# Selected text:
----

“Poisoned: The True Story of the Deadly E. Coli Outbreak That Changed the Way Americans Eat” will be directed by Stephanie Soechtig and executive produced by Jeff Benedict and produced by Ross Dinerstein’s Campfire. It will be based on Benedict’s book of the same name.
“‘Poisoned’ began with my interest in writing about the Jack in the Box E. coli infections in 1993 that sickened over 750 children, four of whom died,” said Benedict in a statement. “But once I entered that world, it became clear the story was much bigger than one outbreak. It’s the same broken system behind each of these horrific events, and while we’ve become more vigilant about what we eat, the issues plaguing the industry rage on.”
Soechtig’s banner Atlas Films will work on the project. Soechtig and Atlas Films’ Kristin Lazure will produce the film. Campfire’s Ross Girard and Rebecca Evans are also executive producers.
The film will examine consumers’ misguided faith in the modern American food supply system and the presumption that the food we purchase is “safe.” In reality, foodborne illness is the eighth leading cause of death in the United States, with an estimated 48 million Americans suffering a foodborne illness, resulting in 128,000 hospitalizations and 3,000 deaths.

----

# Prompt:
According to the text on the film "Poisoned," how many children were sickened by the 1993 Jack in the Box E. coli infections? The material after this text isn't needed for anything here.

# Data block:
----

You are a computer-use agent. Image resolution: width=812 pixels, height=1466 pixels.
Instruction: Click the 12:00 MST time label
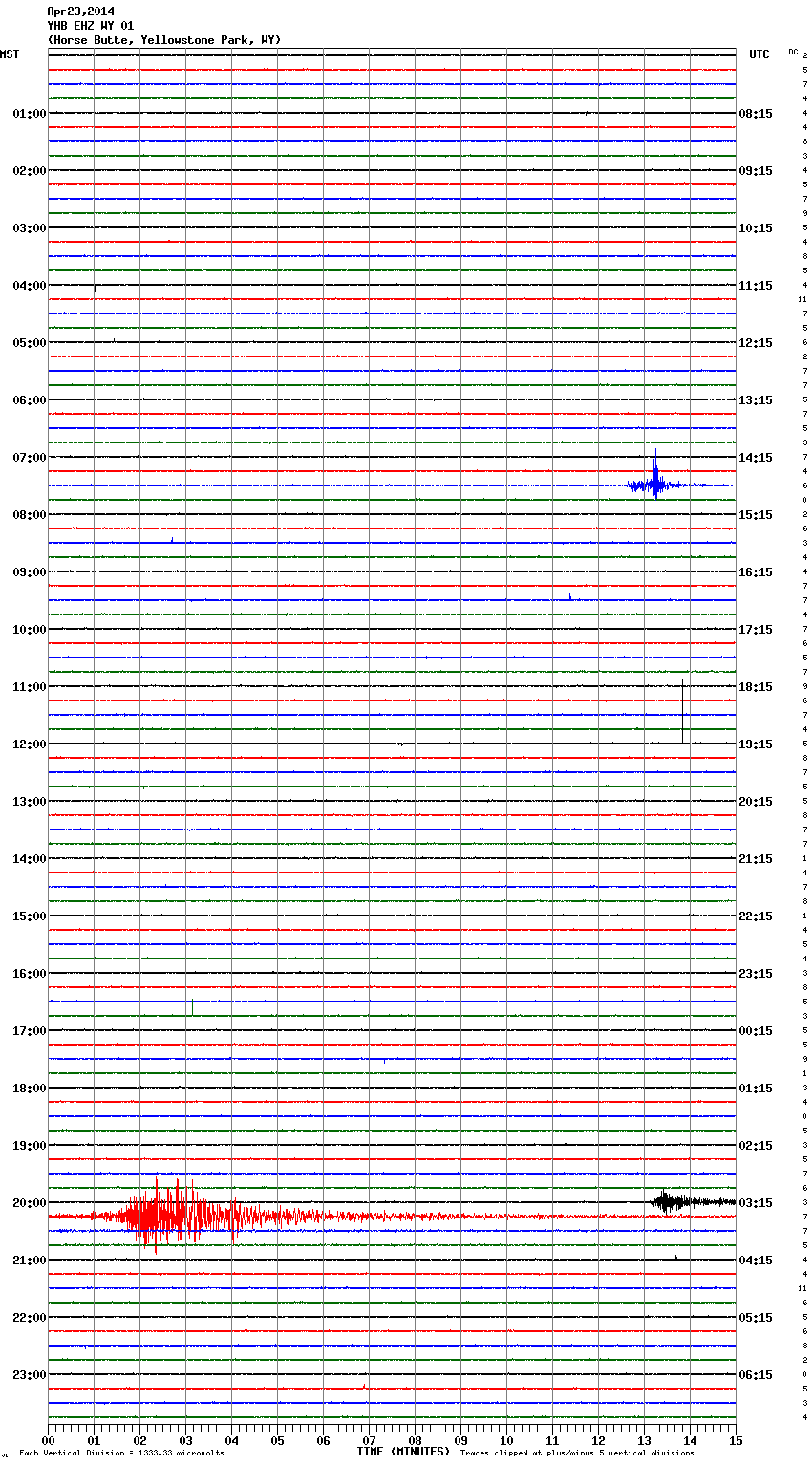pyautogui.click(x=29, y=744)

----

# Answer below:
Over 750 children were sickened, and four of them died.